EXERCISE DETAILS.
All lines with the word "computer" must be pulled from the entries below.

RECORDS PROVIDED.
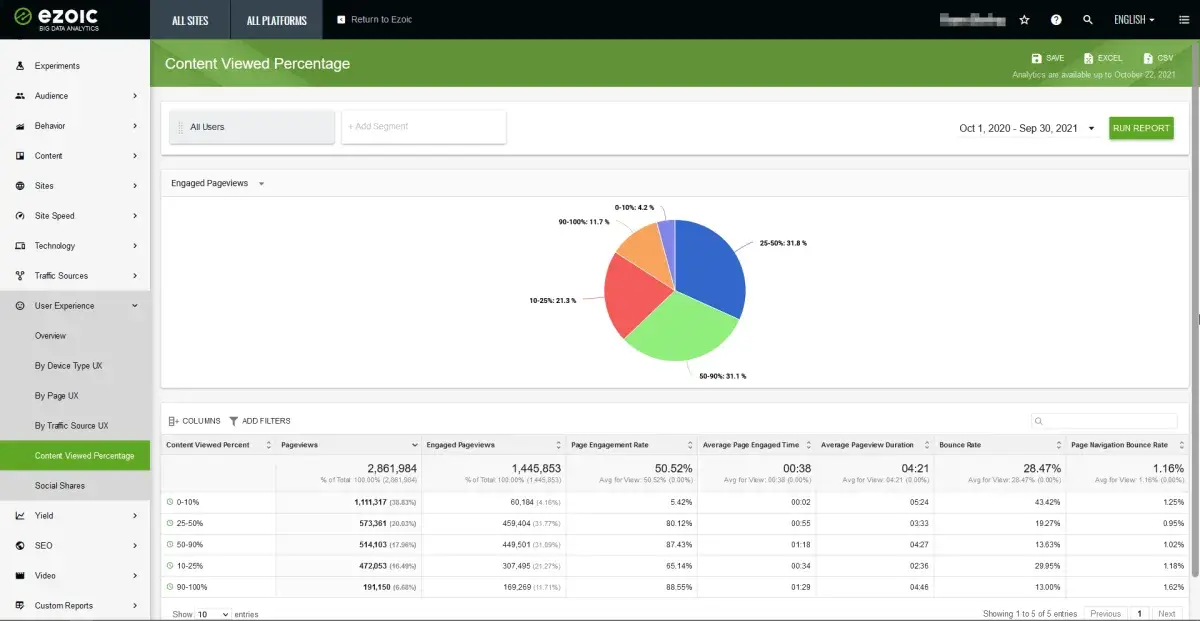Export report via the EXCEL icon
Viewport: 1200px width, 621px height.
click(x=1089, y=59)
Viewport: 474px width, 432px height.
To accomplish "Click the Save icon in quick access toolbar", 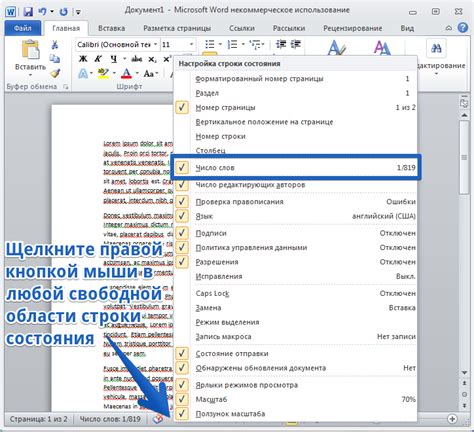I will [28, 12].
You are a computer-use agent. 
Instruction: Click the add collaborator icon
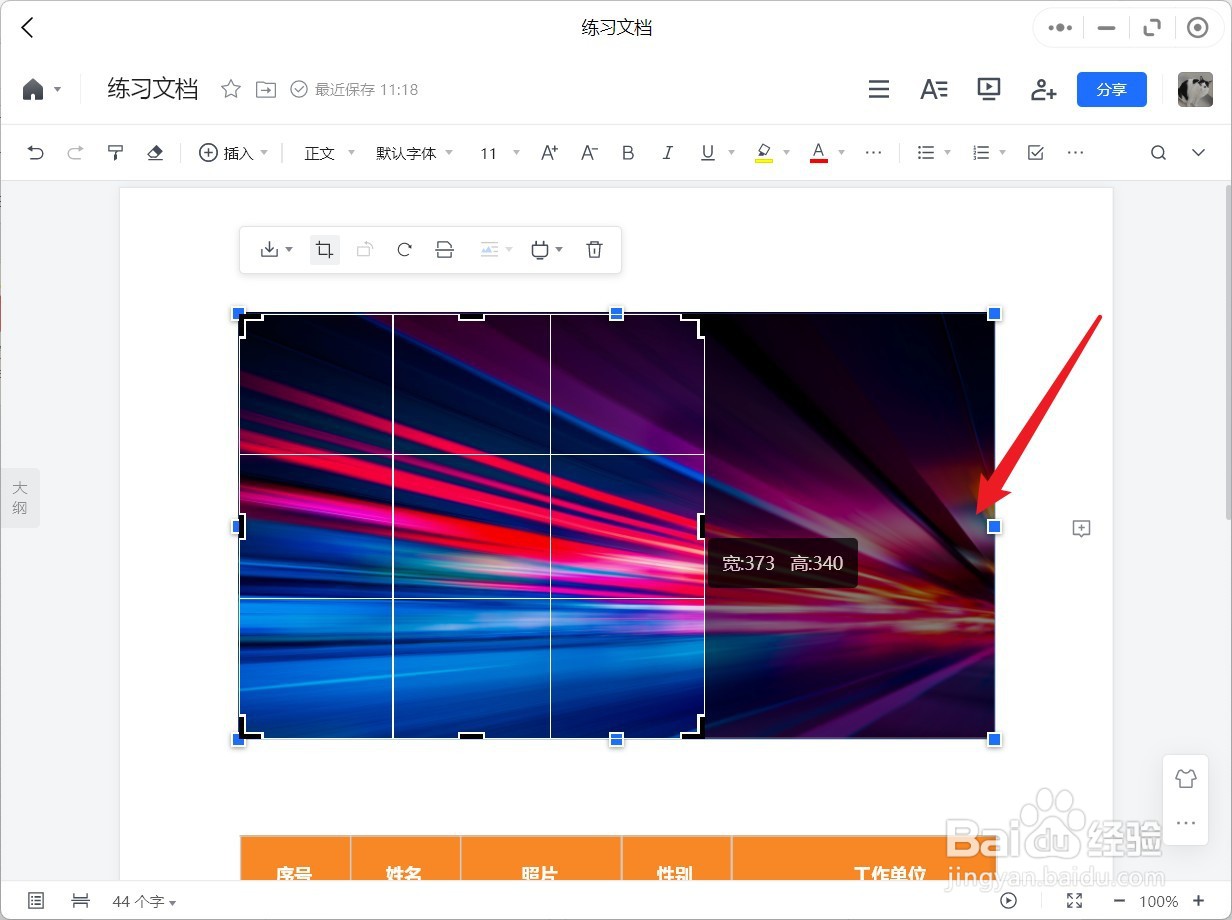click(x=1043, y=89)
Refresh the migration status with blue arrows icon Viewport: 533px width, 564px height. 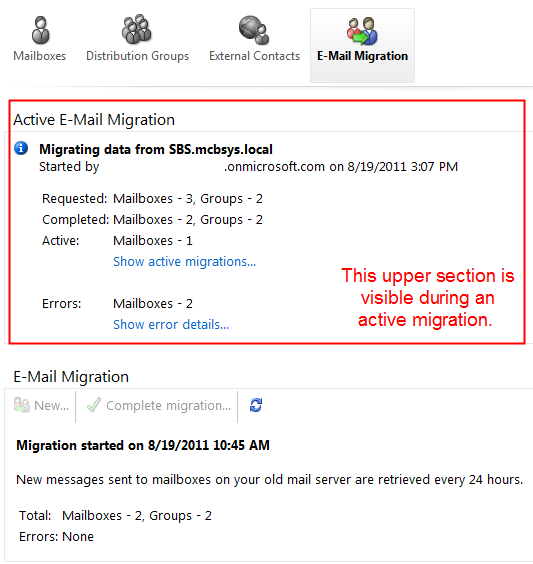tap(256, 405)
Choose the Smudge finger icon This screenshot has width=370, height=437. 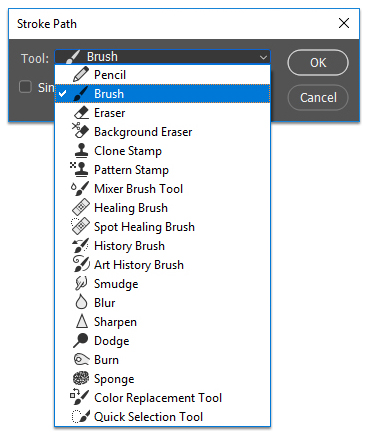[x=81, y=284]
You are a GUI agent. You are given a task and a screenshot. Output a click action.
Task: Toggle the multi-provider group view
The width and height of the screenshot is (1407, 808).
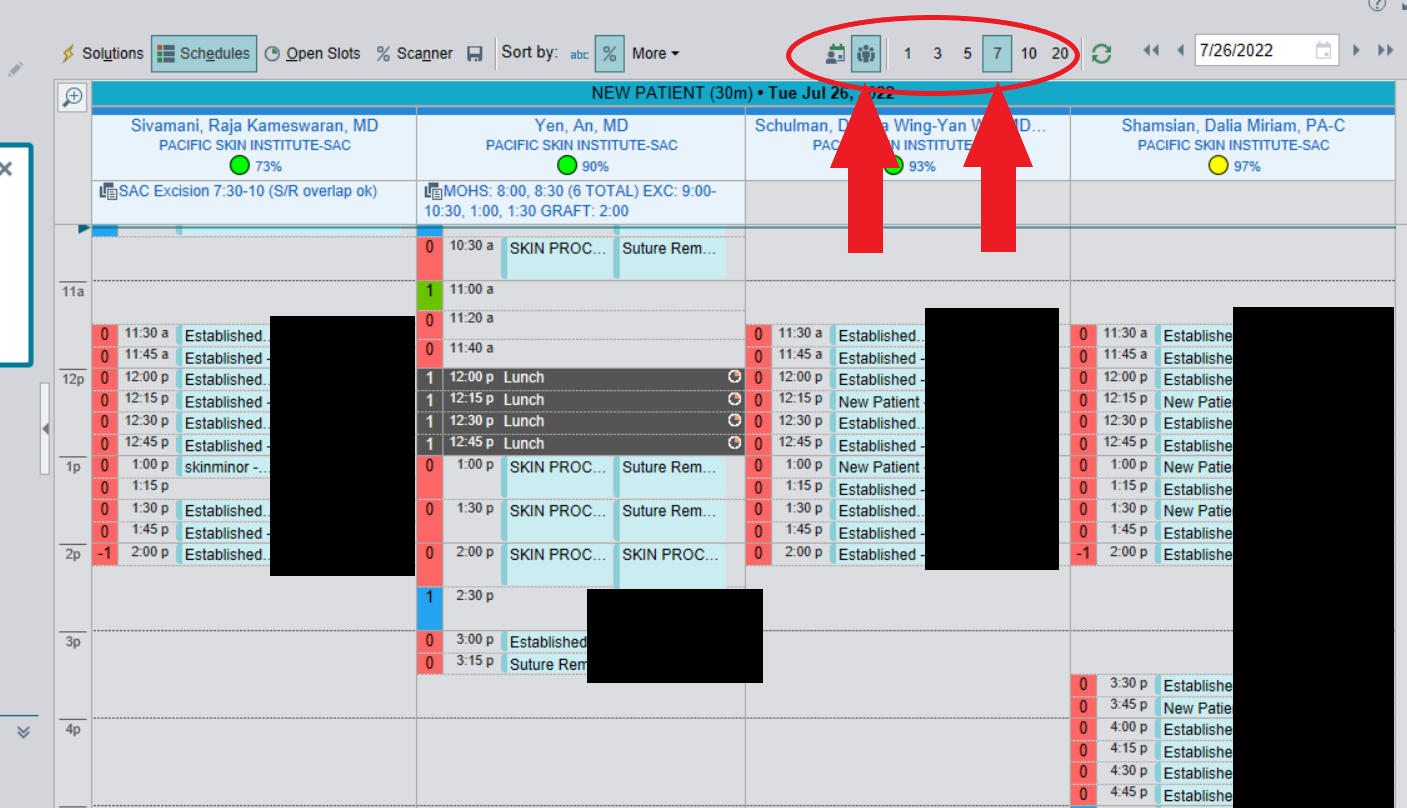coord(866,53)
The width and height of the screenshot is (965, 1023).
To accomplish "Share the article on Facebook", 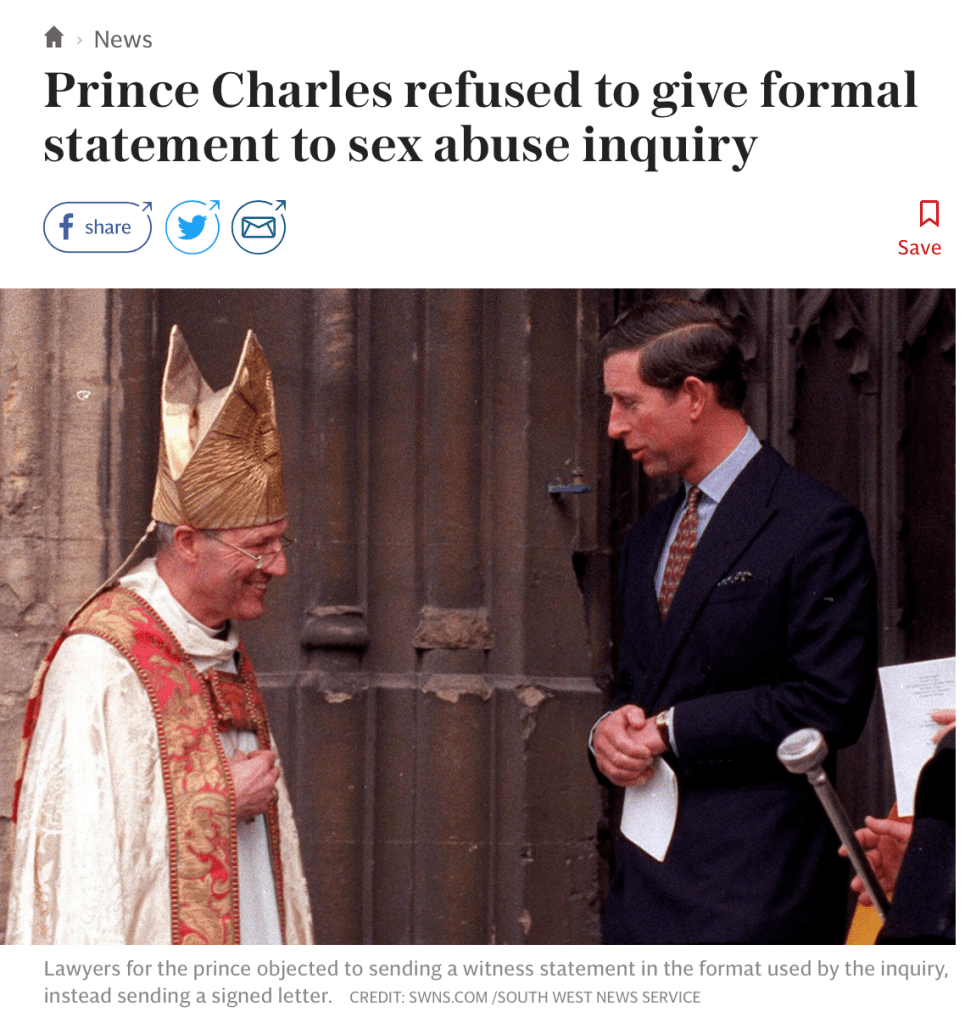I will [98, 227].
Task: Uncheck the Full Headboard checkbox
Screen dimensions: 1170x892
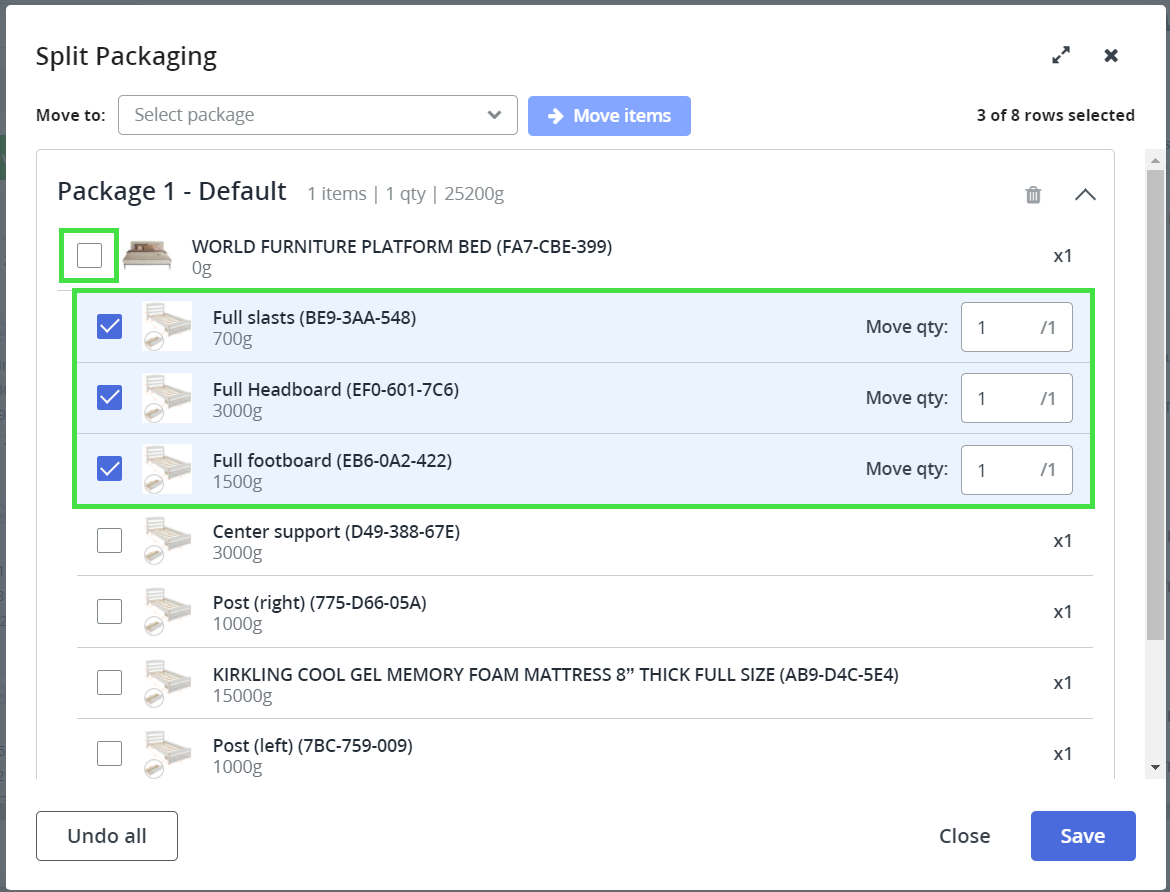Action: point(110,398)
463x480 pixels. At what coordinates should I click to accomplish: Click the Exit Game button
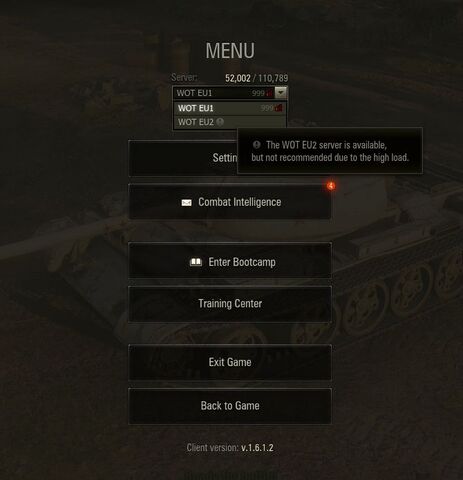pyautogui.click(x=230, y=362)
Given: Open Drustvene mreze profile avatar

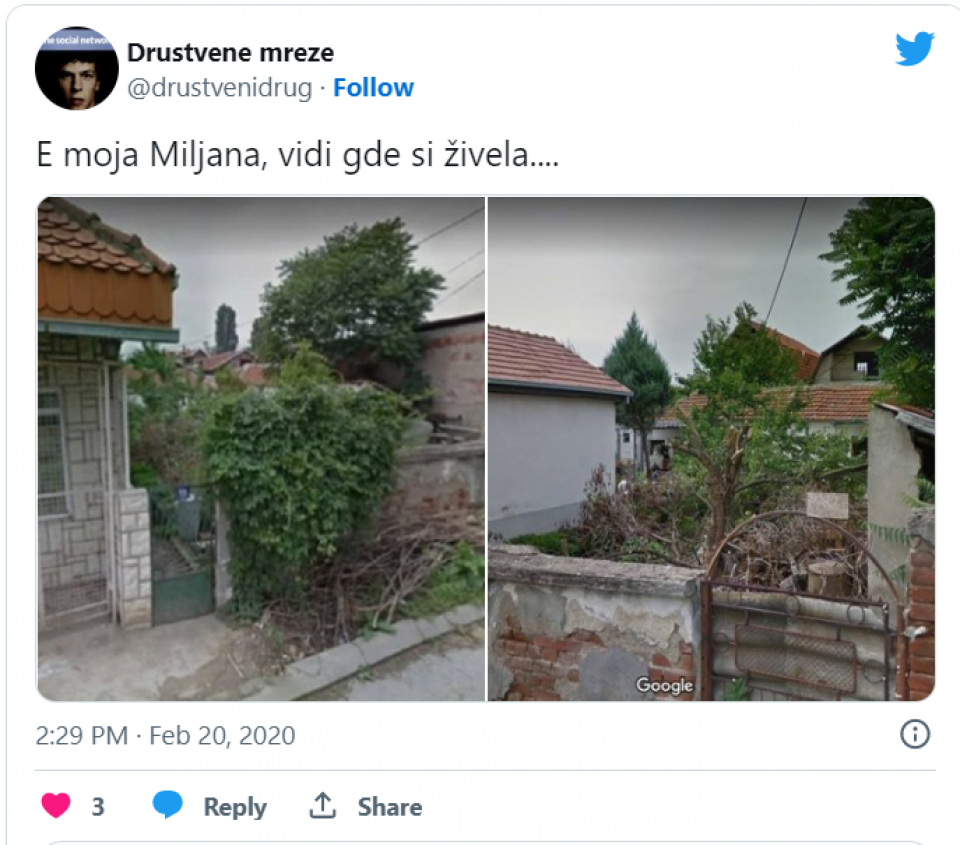Looking at the screenshot, I should click(77, 68).
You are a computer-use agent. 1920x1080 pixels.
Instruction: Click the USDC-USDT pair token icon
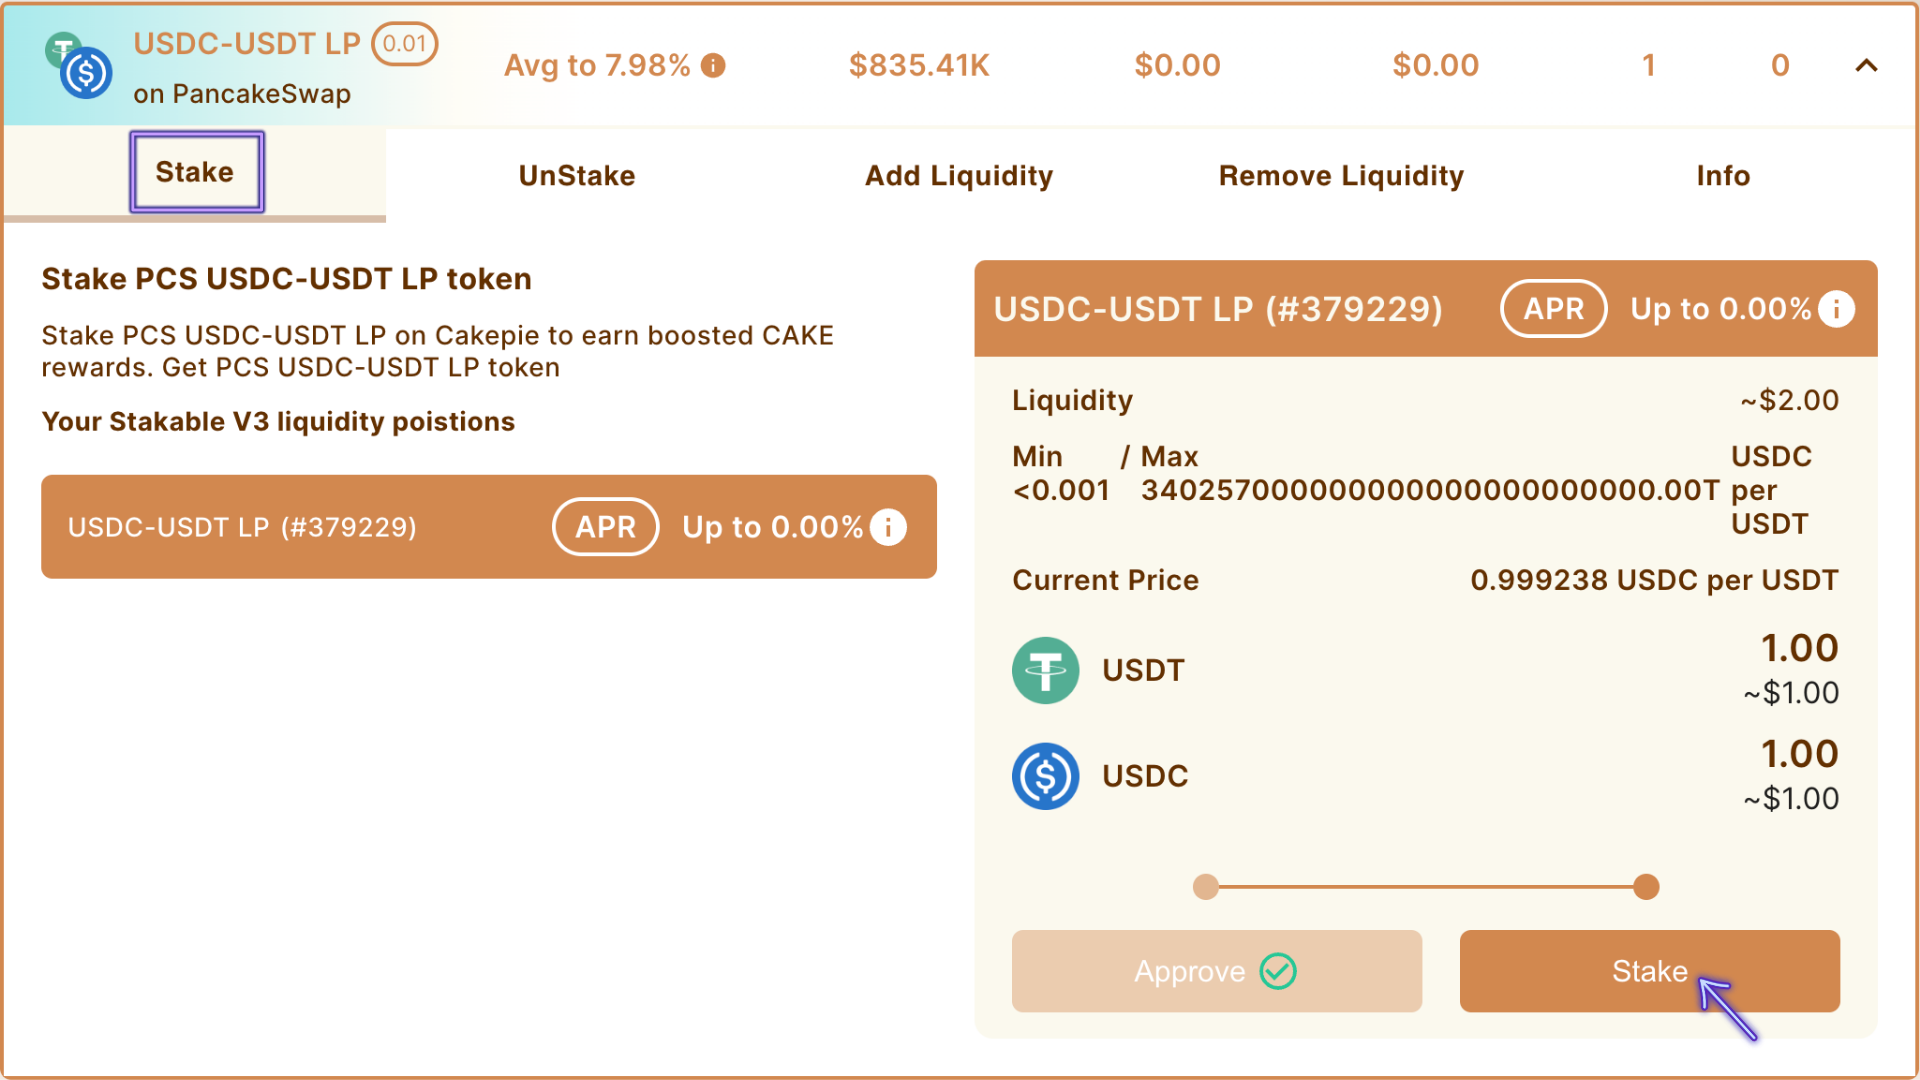point(80,66)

RESPONSE.
You are a computer-use agent. 
You are a computer-use agent. 1920x1080 pixels.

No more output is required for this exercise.